Perpetrators put the malware together in a way to deliver it with phishing e-mails, put it into embedded documents and caused infection, encryption and locking, he said.

Cyber experts are telling government officials that the malware was built with parts and codes cobbled together from different places, a US official said. The official was not authorised to publicly discuss the investigation and spoke only on condition of anonymity. Cyber experts say the tools were stolen from the Equation Group, a powerful squad of hackers which some have ties to the NSA. The tools materialised as part of an internet electronic auction set up by a group calling itself "Shadow Brokers," which promised to leak more data into the public.

"I haven't found an analyst who doesn't say it doesn't come from the NSA cache," said James Lewis, a cybersecurity expert at the Center for Strategic and International Studies.

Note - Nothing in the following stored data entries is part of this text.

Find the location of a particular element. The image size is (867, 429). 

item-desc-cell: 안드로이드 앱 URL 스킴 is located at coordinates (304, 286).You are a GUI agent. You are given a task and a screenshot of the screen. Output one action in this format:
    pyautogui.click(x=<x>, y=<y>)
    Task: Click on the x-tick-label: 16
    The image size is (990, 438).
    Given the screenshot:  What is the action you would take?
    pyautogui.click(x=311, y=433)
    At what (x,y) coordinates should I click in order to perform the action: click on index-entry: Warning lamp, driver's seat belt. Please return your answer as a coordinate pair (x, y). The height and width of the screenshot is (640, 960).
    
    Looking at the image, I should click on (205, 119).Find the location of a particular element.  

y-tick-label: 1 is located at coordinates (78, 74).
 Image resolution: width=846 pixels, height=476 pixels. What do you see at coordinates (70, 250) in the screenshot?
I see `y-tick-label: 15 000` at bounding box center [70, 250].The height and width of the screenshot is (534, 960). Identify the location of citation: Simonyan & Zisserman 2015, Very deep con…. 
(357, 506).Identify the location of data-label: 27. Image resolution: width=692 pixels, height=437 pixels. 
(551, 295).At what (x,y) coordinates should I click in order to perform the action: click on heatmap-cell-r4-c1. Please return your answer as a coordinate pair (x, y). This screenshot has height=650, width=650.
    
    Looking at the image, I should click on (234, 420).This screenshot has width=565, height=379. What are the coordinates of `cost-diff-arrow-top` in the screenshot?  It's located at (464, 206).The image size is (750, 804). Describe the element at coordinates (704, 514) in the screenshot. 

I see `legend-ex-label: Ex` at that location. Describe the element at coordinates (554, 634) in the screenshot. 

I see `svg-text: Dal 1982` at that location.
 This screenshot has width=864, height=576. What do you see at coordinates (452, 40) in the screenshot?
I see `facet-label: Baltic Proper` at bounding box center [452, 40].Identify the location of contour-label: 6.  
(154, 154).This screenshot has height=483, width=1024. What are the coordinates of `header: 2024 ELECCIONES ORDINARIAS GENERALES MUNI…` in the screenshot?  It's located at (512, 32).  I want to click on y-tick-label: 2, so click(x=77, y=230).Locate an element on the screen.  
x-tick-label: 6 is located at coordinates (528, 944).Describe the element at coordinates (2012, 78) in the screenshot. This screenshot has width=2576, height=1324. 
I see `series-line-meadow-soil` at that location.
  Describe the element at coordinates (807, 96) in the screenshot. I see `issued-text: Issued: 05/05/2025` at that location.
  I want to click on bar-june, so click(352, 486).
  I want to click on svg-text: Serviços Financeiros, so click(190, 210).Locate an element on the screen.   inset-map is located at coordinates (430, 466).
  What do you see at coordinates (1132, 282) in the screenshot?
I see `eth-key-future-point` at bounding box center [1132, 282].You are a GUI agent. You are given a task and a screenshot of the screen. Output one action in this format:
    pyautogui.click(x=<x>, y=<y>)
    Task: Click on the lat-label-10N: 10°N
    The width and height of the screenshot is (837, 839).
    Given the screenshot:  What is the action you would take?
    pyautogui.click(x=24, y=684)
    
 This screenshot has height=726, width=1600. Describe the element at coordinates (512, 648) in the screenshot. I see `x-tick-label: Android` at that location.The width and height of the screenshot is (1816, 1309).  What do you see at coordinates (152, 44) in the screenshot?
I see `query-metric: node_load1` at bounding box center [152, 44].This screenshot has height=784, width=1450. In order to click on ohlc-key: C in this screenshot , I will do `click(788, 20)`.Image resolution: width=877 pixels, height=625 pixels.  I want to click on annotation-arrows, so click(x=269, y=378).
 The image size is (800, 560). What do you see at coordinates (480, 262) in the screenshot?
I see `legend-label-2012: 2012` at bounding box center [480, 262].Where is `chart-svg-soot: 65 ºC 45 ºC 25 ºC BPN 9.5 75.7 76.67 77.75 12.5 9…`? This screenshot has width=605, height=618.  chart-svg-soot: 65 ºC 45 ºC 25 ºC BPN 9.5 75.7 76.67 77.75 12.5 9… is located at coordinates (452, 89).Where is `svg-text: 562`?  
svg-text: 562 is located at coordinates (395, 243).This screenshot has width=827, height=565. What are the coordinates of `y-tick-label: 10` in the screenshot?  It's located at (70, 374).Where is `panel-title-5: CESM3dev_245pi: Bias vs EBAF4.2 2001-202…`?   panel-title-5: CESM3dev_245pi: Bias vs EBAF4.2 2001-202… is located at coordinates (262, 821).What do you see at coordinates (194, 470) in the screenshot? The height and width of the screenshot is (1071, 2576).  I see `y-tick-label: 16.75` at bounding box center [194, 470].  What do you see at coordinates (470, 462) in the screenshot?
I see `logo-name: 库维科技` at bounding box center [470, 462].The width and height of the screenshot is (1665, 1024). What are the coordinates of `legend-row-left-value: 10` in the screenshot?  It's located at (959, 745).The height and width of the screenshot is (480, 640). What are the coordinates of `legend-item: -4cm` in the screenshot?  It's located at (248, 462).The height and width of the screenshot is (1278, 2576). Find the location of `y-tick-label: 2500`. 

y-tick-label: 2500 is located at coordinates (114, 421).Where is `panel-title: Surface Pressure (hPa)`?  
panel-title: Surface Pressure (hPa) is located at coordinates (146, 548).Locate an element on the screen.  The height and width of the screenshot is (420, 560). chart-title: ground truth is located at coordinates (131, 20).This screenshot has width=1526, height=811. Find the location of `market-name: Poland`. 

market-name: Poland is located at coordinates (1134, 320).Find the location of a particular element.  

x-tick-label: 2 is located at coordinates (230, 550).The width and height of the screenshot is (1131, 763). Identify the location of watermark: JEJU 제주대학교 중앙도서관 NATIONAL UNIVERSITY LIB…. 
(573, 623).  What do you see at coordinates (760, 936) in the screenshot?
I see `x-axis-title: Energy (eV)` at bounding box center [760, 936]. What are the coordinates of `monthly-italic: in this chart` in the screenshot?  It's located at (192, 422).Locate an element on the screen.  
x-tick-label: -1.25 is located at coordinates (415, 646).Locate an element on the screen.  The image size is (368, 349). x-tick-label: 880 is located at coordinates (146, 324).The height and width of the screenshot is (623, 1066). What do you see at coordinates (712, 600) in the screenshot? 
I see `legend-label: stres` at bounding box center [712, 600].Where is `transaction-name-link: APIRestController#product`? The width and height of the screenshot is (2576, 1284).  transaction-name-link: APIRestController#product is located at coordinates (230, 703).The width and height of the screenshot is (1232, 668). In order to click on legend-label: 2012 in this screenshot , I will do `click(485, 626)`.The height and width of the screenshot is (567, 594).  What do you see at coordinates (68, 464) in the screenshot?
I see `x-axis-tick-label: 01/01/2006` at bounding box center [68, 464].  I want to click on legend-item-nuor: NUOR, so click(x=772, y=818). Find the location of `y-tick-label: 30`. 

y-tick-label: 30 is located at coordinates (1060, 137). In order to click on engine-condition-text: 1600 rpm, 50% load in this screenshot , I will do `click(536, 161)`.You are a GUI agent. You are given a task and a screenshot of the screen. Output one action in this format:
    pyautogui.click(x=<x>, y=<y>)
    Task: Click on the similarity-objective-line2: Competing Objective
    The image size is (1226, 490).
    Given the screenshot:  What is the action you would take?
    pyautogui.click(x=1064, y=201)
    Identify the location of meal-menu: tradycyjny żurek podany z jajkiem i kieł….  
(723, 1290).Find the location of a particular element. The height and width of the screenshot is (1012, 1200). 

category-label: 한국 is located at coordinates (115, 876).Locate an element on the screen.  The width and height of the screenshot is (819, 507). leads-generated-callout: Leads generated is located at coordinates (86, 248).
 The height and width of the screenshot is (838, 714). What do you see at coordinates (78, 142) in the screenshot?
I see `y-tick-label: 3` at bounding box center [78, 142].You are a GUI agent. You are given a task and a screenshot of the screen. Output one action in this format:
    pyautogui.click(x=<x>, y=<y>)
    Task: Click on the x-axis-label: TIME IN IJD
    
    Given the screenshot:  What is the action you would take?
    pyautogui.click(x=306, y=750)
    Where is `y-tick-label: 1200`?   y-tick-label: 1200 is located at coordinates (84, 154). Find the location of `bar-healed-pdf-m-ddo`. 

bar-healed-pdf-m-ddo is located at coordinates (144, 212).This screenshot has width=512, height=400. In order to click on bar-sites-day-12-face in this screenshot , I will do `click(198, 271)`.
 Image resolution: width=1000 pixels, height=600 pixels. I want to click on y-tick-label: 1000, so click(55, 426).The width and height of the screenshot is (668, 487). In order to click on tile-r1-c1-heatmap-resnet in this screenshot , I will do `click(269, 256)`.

"Think of it like a master key," Lewis said. "NSA identified a vulnerability in a Microsoft software that the Shadow Brokers, then released so anybody could use it." The Shadow Brokers "shared that vulnerability with the world and then these criminals took advantage of it," he said. V Miller Newton, president of PKWARE, a data protection and encryption company based in Milwaukee, Wisconsin, said leaks of purported NSA hacking tools have been coming out in dribs and drabs since August. "Criminals or terrorists are going to try to leverage these exploits," he said. "How damaging could it be? Extremely," Newton said. "Holy cow! The government can't protect itself from insiders?" — the Department of Homeland Security is leading the investigation.